I have therefore tried to outline an alternative and very simple process to get you started on the Agile path towards this magnificent future:

1. Create an Initial Use Case.
This involves a description of the user experience you want to provide in terms the/a user will immediately understand.

2. Create a first interactive prototype.
With limited functionality but with a clear user interface to enable testing of the user experience you've described. I've found Powerpoint to be a tool you can use but there are of course a wide range of other tools out there to help you depending on what type of product you're trying to develop. A physical item? - try a 3D printing service. A mobile app? - try app platforms as for instance A website? - try Drupal or Wordpress, etc. etc.

3. Test it with real customers.
Perform structured user testing with detailed collection of data. There are many methodologies to do this without affecting the outcome. It is important that you get as honest and direct feedback from the users as possible.

4. Iterate 3.&4. or even pivot as needed!

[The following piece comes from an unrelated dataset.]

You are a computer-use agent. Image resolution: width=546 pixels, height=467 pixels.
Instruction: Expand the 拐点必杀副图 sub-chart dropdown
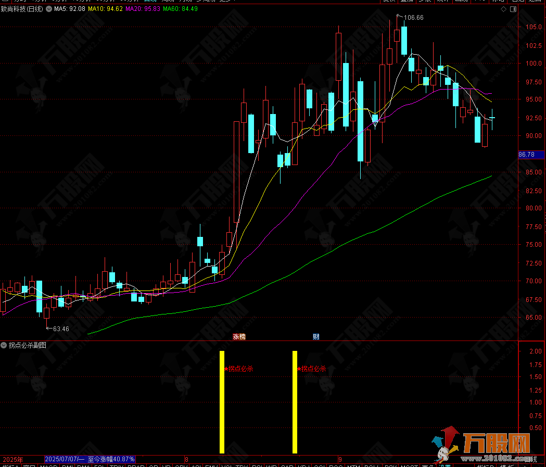click(x=4, y=345)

5. "Raise" prototype to first product.
The first product release is the first version of the product that contains exactly enough functionality to convince first customers to pay for it - also referred to as the "Minimum viable Prototype", MVP. Remember not to give it away for free - non-paying customers are not customers, and they have a tendency to focus your attention on the wrong things. Basically if you cannot even get one of your identified early adopters to pay for what you're planning then it is probably not worth as much as you thought.

Sounds simple? Actually it is, and it is a much more fun way to develop solutions than to spend endless hours perfecting a document that will not even get you to the solution your users need!

Remember it is developing with users ("Co-creation" is the buzzword these days) and the interactive prototypes and focused effort to get to Minimum Viable Product as fast as possible that must be at the center of this process.

Let me know what you think? What am I missing out?